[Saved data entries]
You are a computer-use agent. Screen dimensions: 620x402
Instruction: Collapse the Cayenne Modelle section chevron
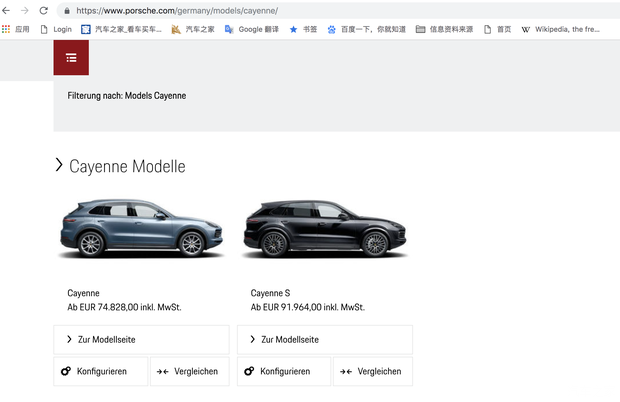click(x=59, y=165)
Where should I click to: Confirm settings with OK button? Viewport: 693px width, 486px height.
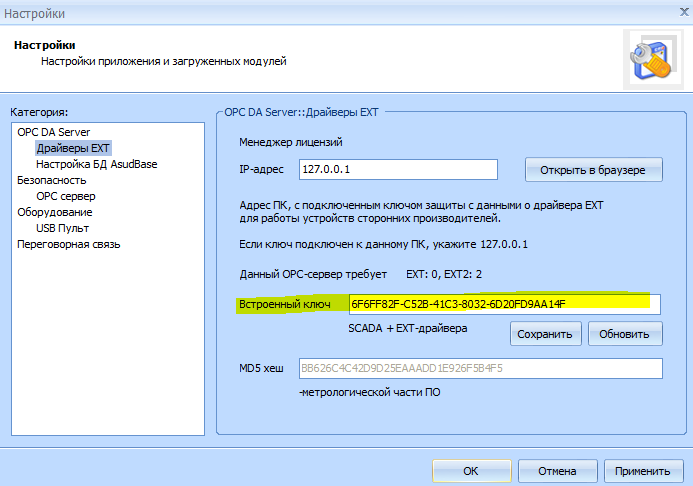(x=470, y=470)
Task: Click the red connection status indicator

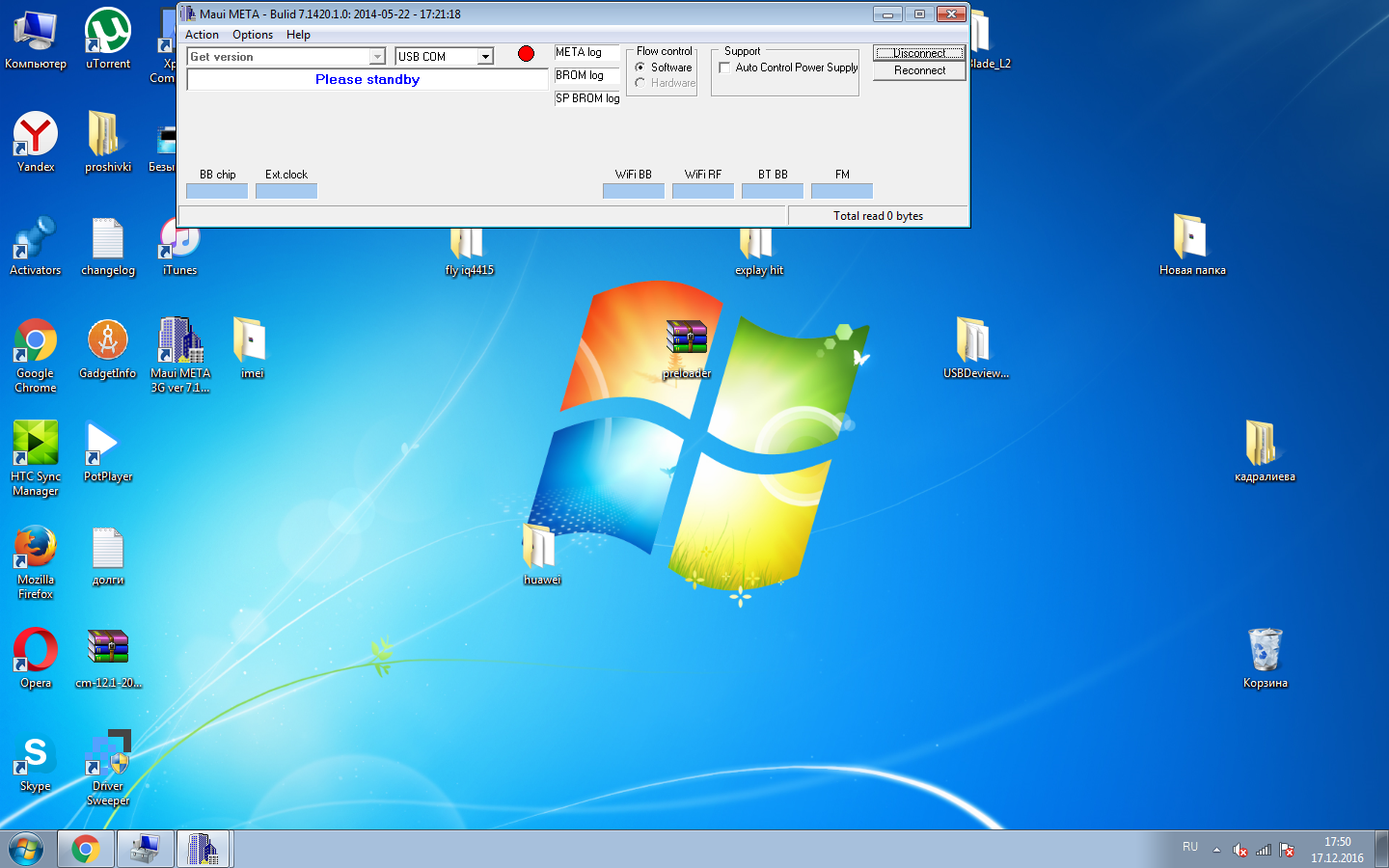Action: [526, 54]
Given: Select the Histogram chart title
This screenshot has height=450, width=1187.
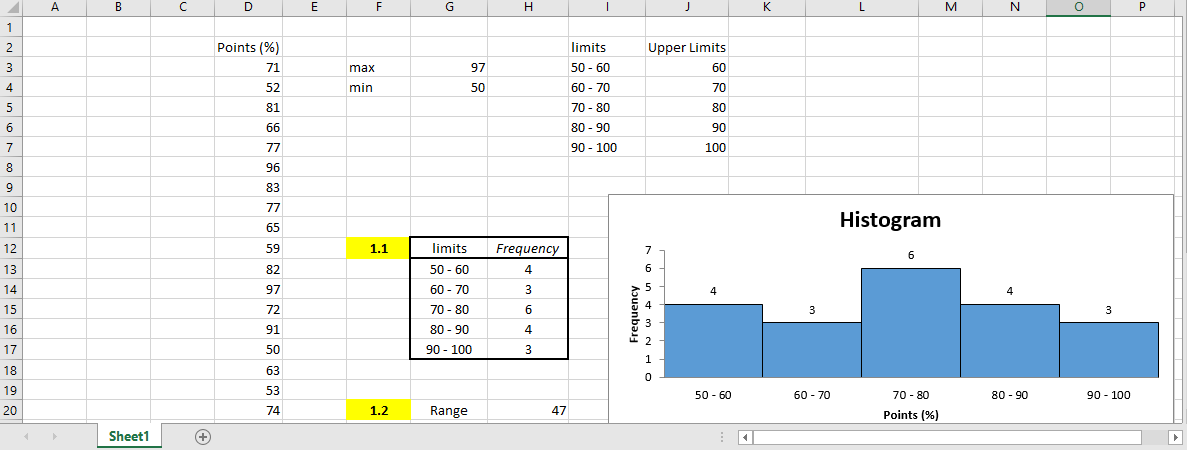Looking at the screenshot, I should [x=889, y=220].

Required work: Without including any pictures, return every line of the records exactly.

Exercise result:
You are a computer-use agent. Screen dimensions: 620x402
Instruction: Collapse the Cayenne Modelle section chevron
click(x=59, y=165)
Where should I click to: Confirm settings with OK button? Viewport: 693px width, 486px height.
(x=470, y=470)
Task: Click the red connection status indicator

Action: [526, 54]
Given: Select the Histogram chart title
This screenshot has height=450, width=1187.
Looking at the screenshot, I should [x=889, y=220].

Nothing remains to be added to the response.